It’s crazy to think that it’s been a year since my last liver MRI. It seems like it wasn’t that long ago, but that might be because I do think about my liver tumors from time to time. I don’t dwell on them, but they are in my mind and I try to make choices that are good for my liver. I know that drinking and eating certain foods can’t hurt or help my tumors, but I have no idea why my liver is able to shrink these tumors on its own. So I try not to do anything that will stress my liver out so it can work the best it can.
At the same time, tomorrow marks 2 years since I learned there was something potentially wrong with my liver. It feels like I’ve been dealing with my liver story for much longer than 2 years! But I guess it’s just because it was such a huge focus of my life for 6 months before my miracle. And for my 2 year anniversary of discovering the tumors, I had another MRI to check in on them.
While I’ve had issues before with needles, things went better than expected when I had my blood drawn to check my kidneys before the MRI. But I was still nervous about the needle for the IV as well as how I would feel being in the MRI machine if I wasn’t feeling my best. The morning of the MRI I was having lower nausea than the days before, but I still took some medication to make sure I wouldn’t get nauseous or have too painful of cramps when the tests were being done. I know that staying still is so important in an MRI and for most of the images I need to hold my breath. So I wanted to be in the least about of pain and nausea possible.
The MRI was running behind (which I expected so I had my book with me), so while I was waiting I tried to stay hydrated so the IV would be easier to get in and just relax.
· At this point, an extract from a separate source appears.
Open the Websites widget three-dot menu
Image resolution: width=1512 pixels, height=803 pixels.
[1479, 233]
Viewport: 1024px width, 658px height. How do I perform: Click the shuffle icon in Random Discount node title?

I wasn’t focusing on what was coming up, just on what was happening in that moment so that I could stay calm. They ended up not running as behind as they thought so before I knew it I was in my hospital gown and ready to go.
They did the IV in my arm after I was already settled on the bed of the MRI machine. That was fine with me since I would already be laying down in case I passed out. I had a feeling I wouldn’t faint because it’s been so long since I actually fainted (versus blacking out where I can still hear things around me), but I like to be prepared.
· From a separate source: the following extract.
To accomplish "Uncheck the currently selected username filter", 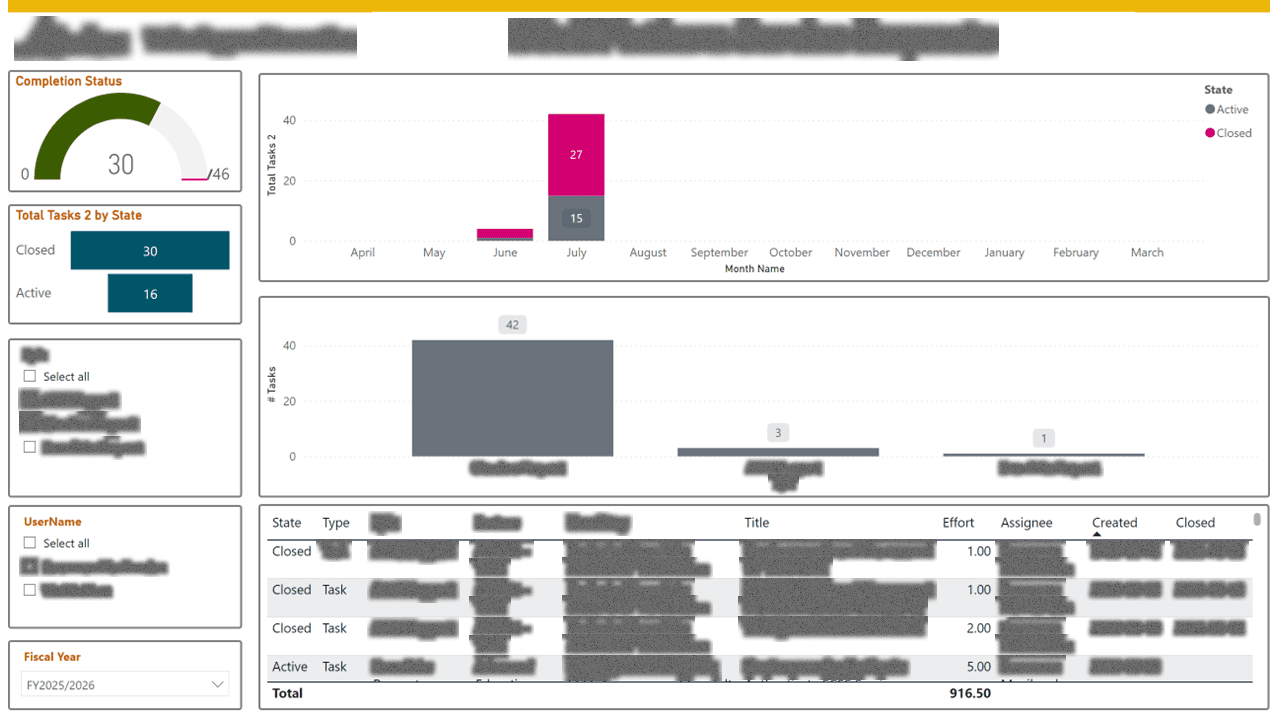I will tap(29, 566).
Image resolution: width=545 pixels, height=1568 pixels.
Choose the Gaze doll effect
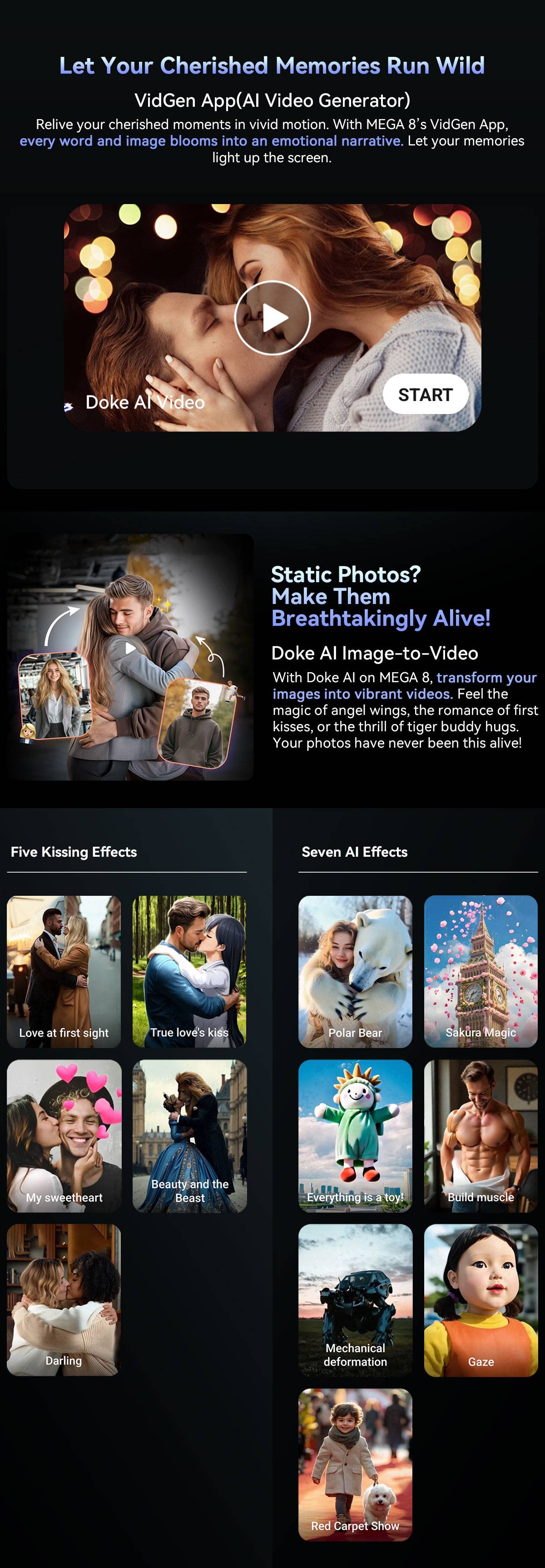coord(481,1300)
Even with all the issues I’ve had with needles, it’s usually a quick process. I can’t remember the last time I needed multiple attempts at an IV or blood draw. I know that several years ago it too multiple shots to numb me before dental work, but that’s different. And for some reason, it took 3 tries to get my IV in. I tried not to be annoyed by it, but it was painful and by the third try I was feeling a bit off. But it finally worked and they were ready to get me into the machine for the MRI.
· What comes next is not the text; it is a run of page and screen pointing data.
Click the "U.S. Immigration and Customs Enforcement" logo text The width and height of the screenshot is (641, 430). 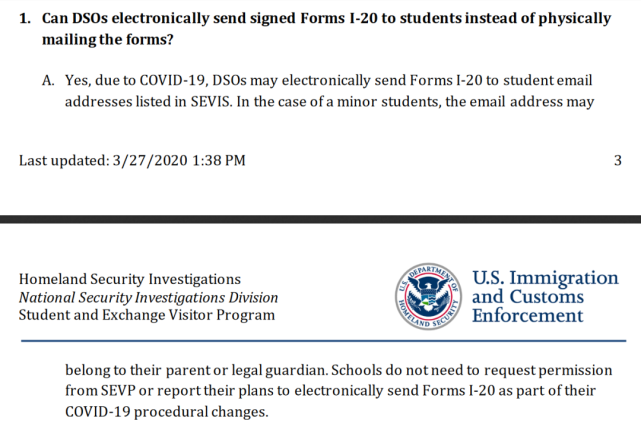pos(544,297)
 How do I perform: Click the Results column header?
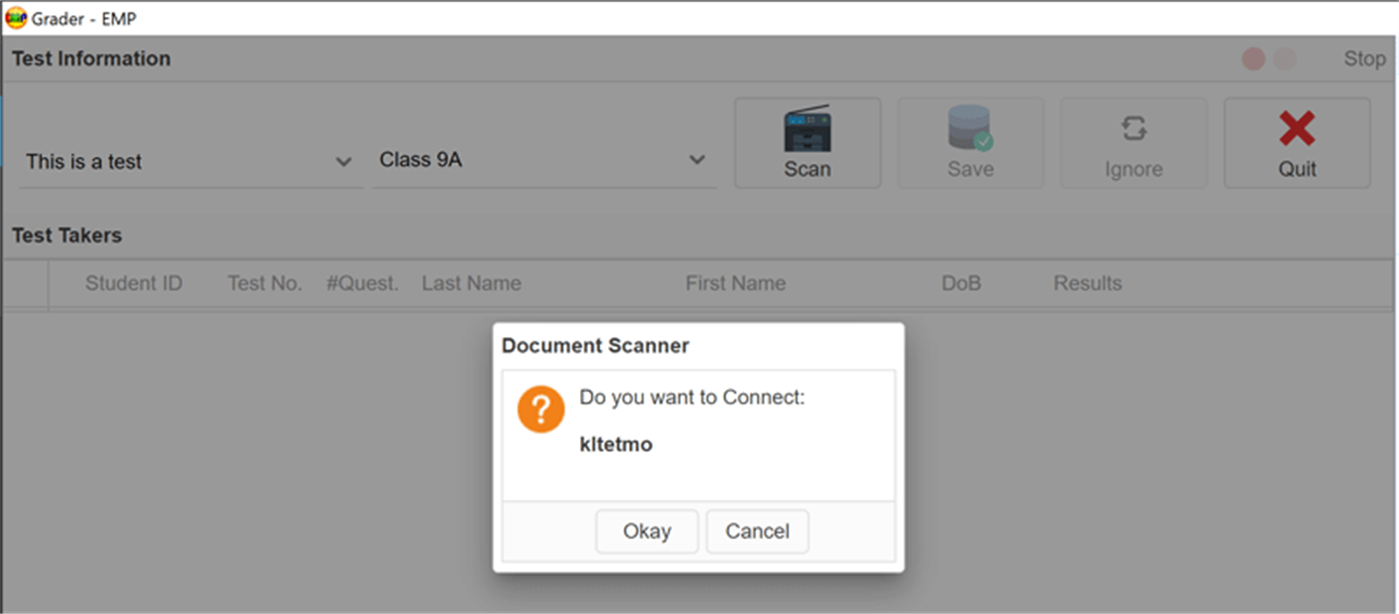[1087, 283]
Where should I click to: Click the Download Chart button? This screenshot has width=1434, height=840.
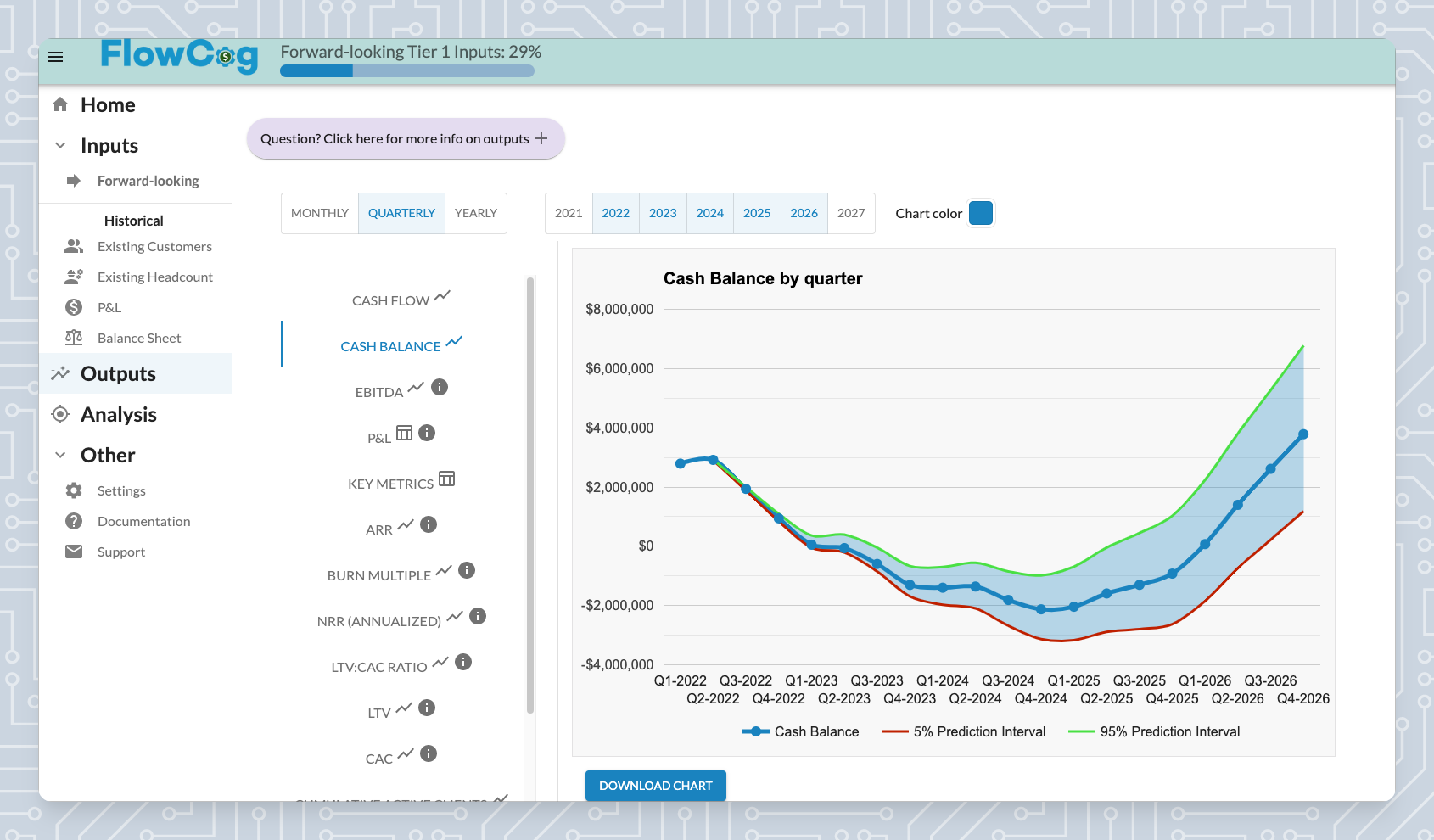coord(656,786)
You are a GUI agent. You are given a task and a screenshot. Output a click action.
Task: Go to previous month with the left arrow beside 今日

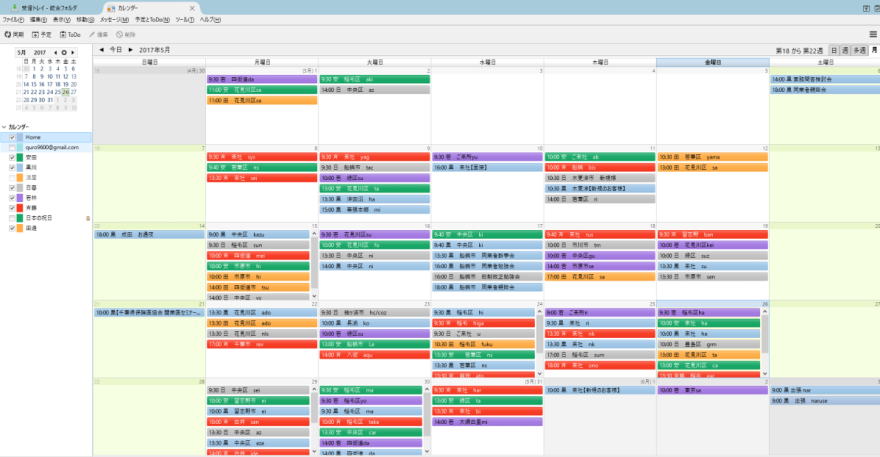[101, 49]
I’ve had enough MRIs over the past few years to know what to expect. It’s not the most fun thing to do, but it’s not bad. I know things could be much worse so I feel lucky that my MRIs are usually a quick process. Since we are only doing a check to see the size of the tumor (when I had my first ones it was to diagnose what it was), it’s usually only about 30 minutes inside the machine. I’ve got random things I think about to pass the time and I usually count the weird noises when I have to hold my breath. Some of the scans seem to take forever and I can’t hold my breath that long, but I really try my best to wait until I am instructed to relax.
A majority of my MRI is done with no contrast in my body. The last 2 or 3 scans are done after the contrast is put into my IV. In the past, the technicians have warned me when they were going to start the contrast. It’s not painful, but it’s cold and a very weird feeling. I can feel it in my toes even though it starts in my arm. And you do feel it moving in your body. It’s just an uncomfortable feeling for a few seconds, but nothing I can’t tolerate. I don’t know why they didn’t warn me this time, but they didn’t. So I was a bit surprised when the contrast started but I also was grateful that meant that the MRI was almost done.
When they got me out of the machine, they got my IV out which was again painful. I don’t know why my skin was so sensitive, but it was. I ended up having a bruise in my arm where the IV was, but it faded after a few days and it wasn’t as sore as a normal bruise. I guess it’s just my battle scar from the MRI. I think I was trying so hard to not feel nauseous in the machine that it did come at me when I was getting dressed and ready to leave, but I knew I’d be home soon enough and could do more things to feel better.
I see my liver surgeon next week, but I’m not expecting it to be that exciting of an appointment. As long as my tumors aren’t growing, we aren’t going to do anything. I still may get them out one day even if they don’t grow, but that would be in combination with me getting my gallbladder out in the future. But since I haven’t had a gallbladder attack in a few years, I have no idea if I even need to do that anymore!
Even though last year I got great news and was told I didn’t need to worry about anything for a year, it still felt so connected to the stress of learning about the tumors and planning for surgery. Now that I’ve had another year removed from it, I finally feel like I might be back to normal again. I know that I will likely need to be checked from time to time, but it now feels like a check and not preparation for something big.